While descriptive statistics are invaluable in presenting and organizing data, they do not allow for inferences or conclusions beyond the immediate data set. Each measure of central tendency and variability has its strengths and weaknesses, making it crucial to choose the appropriate one based on the data's distribution. Overall, descriptive statistics serves to simplify complex data, enabling clearer communication and understanding within research contexts, without drawing broader conclusions that require inferential statistics.
Subject Terms
Descriptive Statistics
Abstract
Descriptive statistics comprises a set of statistical tools that help sociologists, researchers, and other analysts better understand the masses of data with which they need to work. These tools include various types of charts and graphs to visually display the data so that they can be more easily understood, measures of central tendency that estimate the midpoint of a distribution, and measures of variability that summarize how widely dispersed the data are over the distribution. Each measure of central tendency and variability has particular strengths and weaknesses and should only be used under certain conditions. Descriptive statistics do not allow one to make inferences about the data or to determine whether or not the data values are statistically significant. Rather, they only describe data.
Overview
At its most basic, sociology is the study of humans within society. In order to better understand human behavior from this perspective, sociologists attempt to describe, explain, and predict the behavior of people in social contexts. At first glance, this task seems deceptively simple. After all, we usually know how and why we react the way we do in various situations. It should seem a simple step to extrapolate from our own attitudes and behavior to those of people in general. However, it is not valid to assume that everyone thinks or behaves in the same way. Human beings are infinitely diverse, and often two people can look at the same data or situation and arrive at two very different conclusions.

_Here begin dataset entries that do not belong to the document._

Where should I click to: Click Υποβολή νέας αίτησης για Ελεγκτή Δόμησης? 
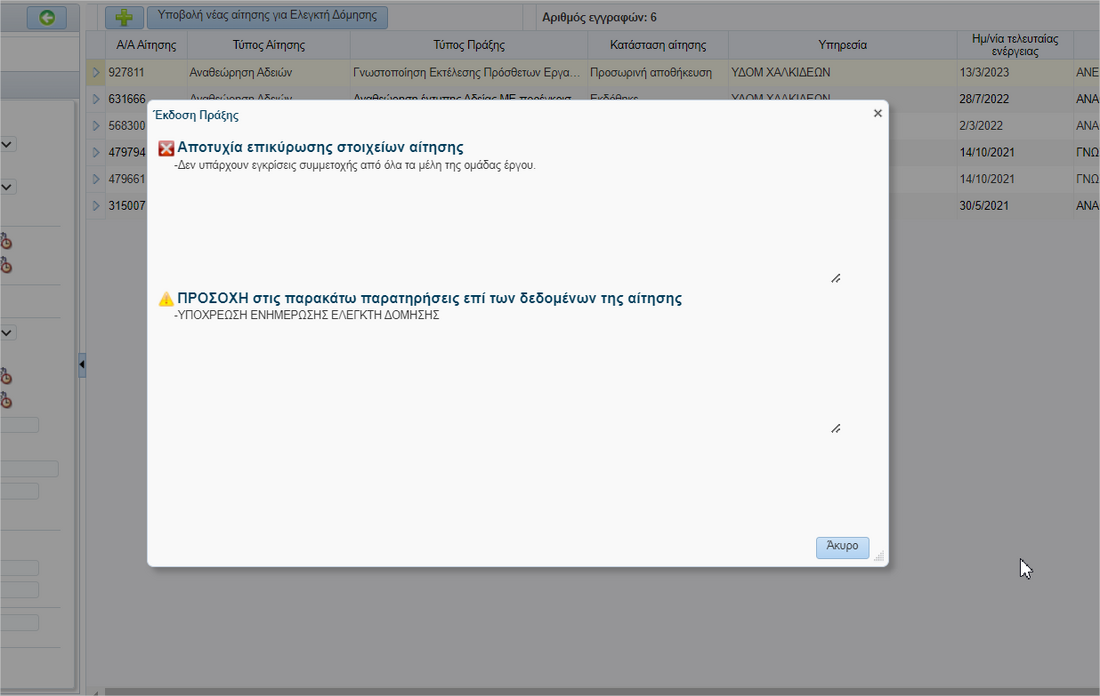tap(267, 17)
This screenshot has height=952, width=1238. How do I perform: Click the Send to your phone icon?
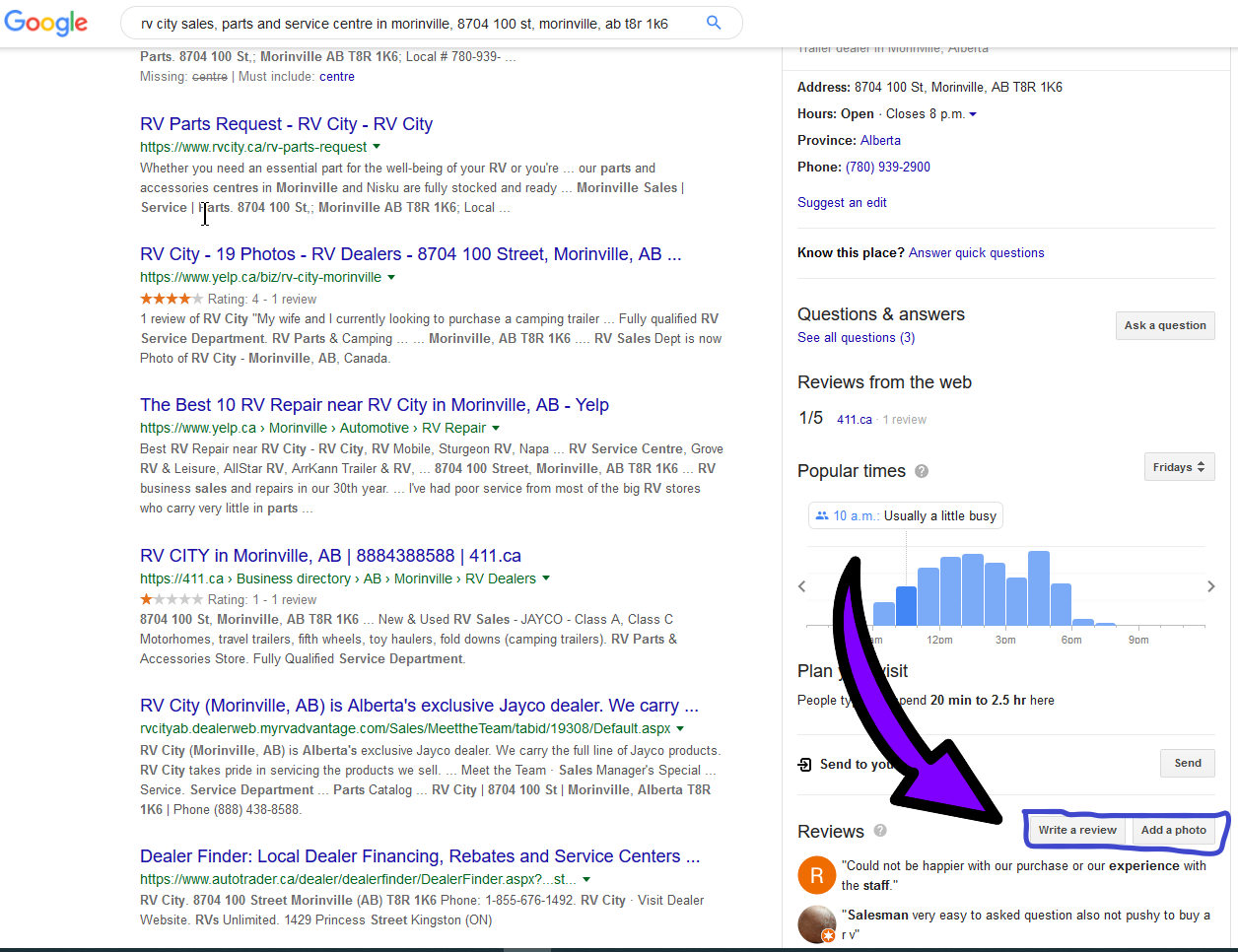pyautogui.click(x=805, y=764)
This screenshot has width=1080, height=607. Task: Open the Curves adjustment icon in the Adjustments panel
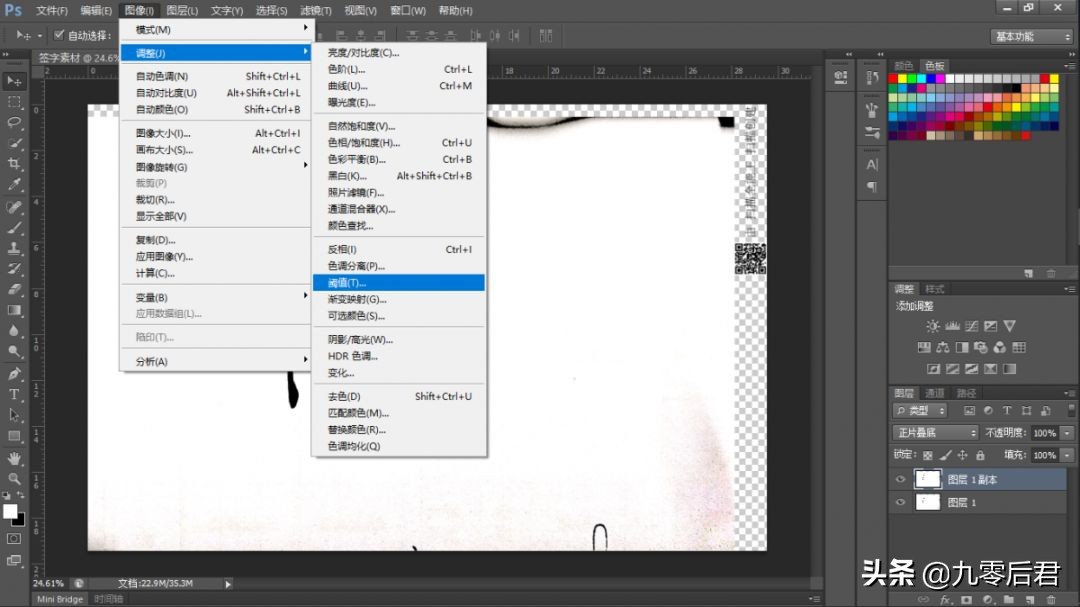coord(971,325)
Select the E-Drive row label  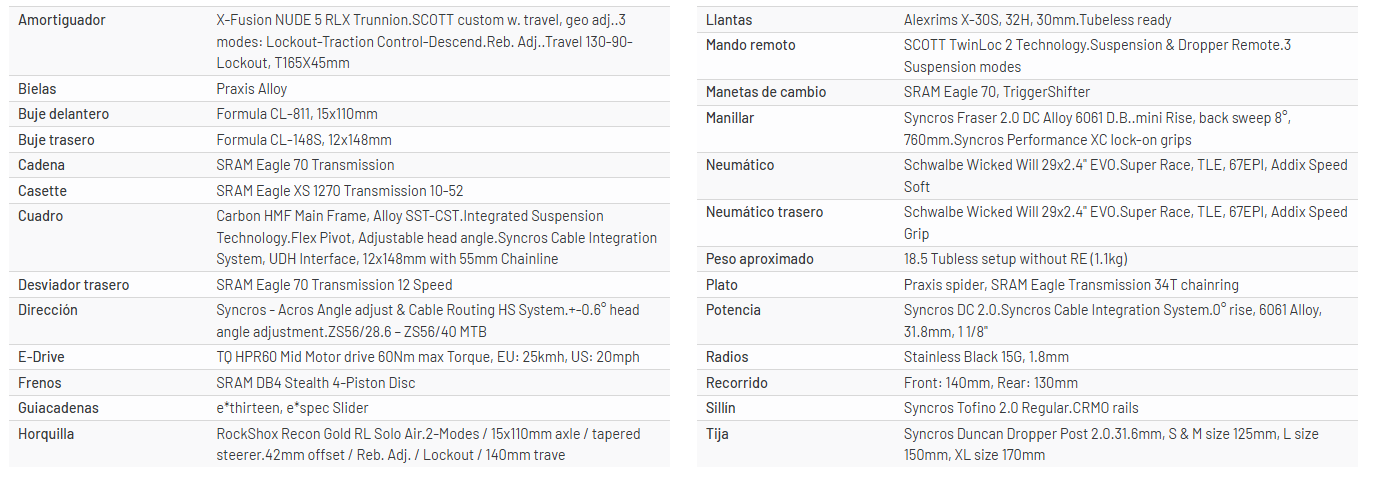(41, 357)
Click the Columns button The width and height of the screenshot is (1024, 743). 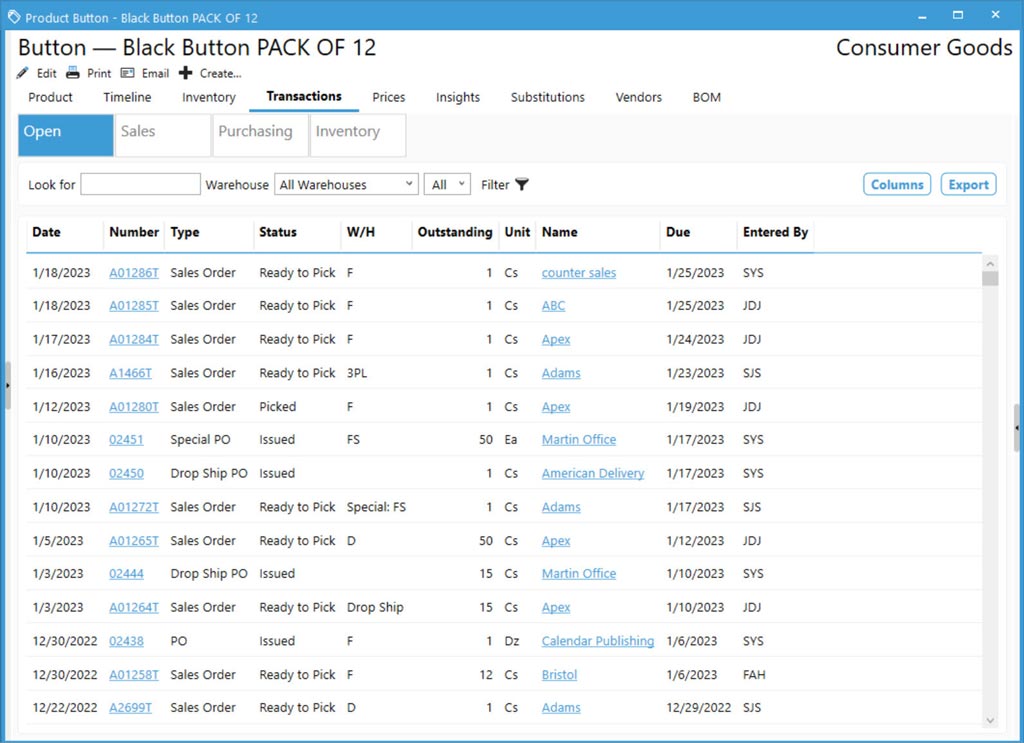coord(896,184)
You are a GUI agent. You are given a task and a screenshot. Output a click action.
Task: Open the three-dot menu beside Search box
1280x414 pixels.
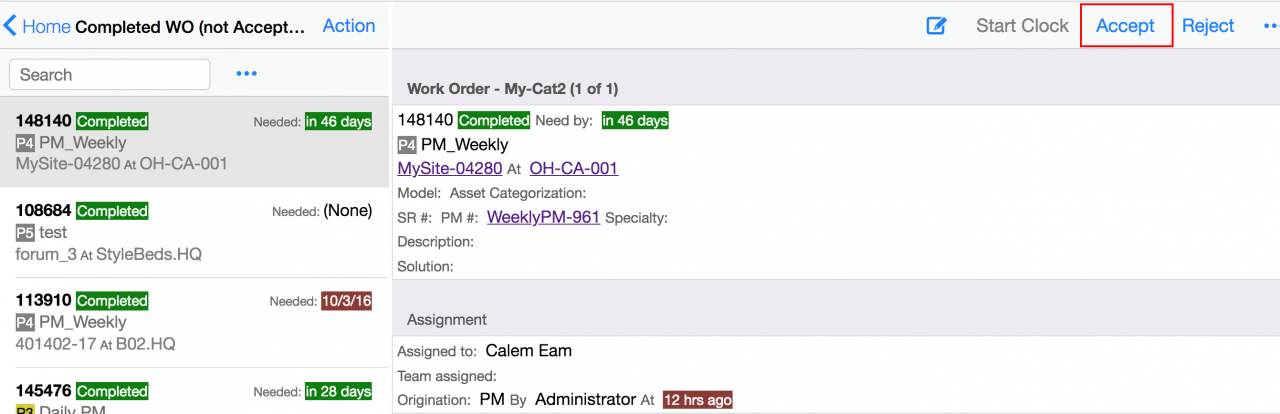click(247, 74)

For example, although all voters have access to the same information during a presidential race, these races can be hotly contested, and voters can fiercely disagree over a candidate's merits. Even within the same party, voters can be divided over a candidate, with some giving credence to one piece of information about the candidate and others valuing another piece. It is a truism that people can look at the same situation and honestly disagree. For this reason, it is impossible to extrapolate from the attitudes or behavior of one individual to society at large. To truly describe, explain, and predict the behavior of people in social contexts, sociologists must acquire data on the attitudes and behaviors of more than one individual.
Just as data collected from only one individual is not of much use to sociologists, neither is data collected from a mere two or three people. Sociologists need to gather data from a large number of people in order to have any confidence that their findings can be extrapolated to people in general. The number of people used in sociological research studies routinely reaches in the hundreds for just this reason. Although hundreds or even thousands of inputs will give us a better picture of how people actually react or behave, this massive amount of data leads to another problem: How can we make sense of all the data and interpret them in a meaningful way? Fortunately, the field of mathematics offers us numerous statistical tools that can aid us in this task.
When thinking of statistics, most people think of inferential statistics, which is a subset of mathematical statistics used in the analysis and interpretation of data. Inferential statistics are used to make inferences from data, such as drawing conclusions about a population based on a sample. This branch of statistics comprises the seemingly arcane formulae and mathematical computations that so many students dread.
However, there is another class of statistical tools that is used to summarize data and develop inputs for use in inferential statistical computation. Although not a substitute for inferential statistics, descriptive statistics is very useful in helping sociologists better understand the masses of data with which they need to work. In general, descriptive statistics is a subset of mathematical statistics that describes and summarizes data. Descriptive statistics are used to summarize and display data through various types of charts and graphs, such as histograms and pie charts. Using these tools, one can easily get a rough idea of the shape of the data; describe the "average" of the data through measures of central tendency, including the mean, median, and mode; and summarize the variability of the data through such measures as the standard deviation, the semi-interquartile deviation, and the range.
Applications
Graphing. One subset of descriptive statistics comprises various graphing techniques that help one organize and summarize data so that they are more easily comprehended. One of the most common and helpful methods for doing this is a frequency distribution. In this technique, data are divided into intervals of typically equal length using techniques such as a stem-and-leaf plot or a box-and-whiskers plot. Graphing data within intervals rather than as individual data points reduces the number of data points on the graph, making the graph—and the underlying data—easier to comprehend.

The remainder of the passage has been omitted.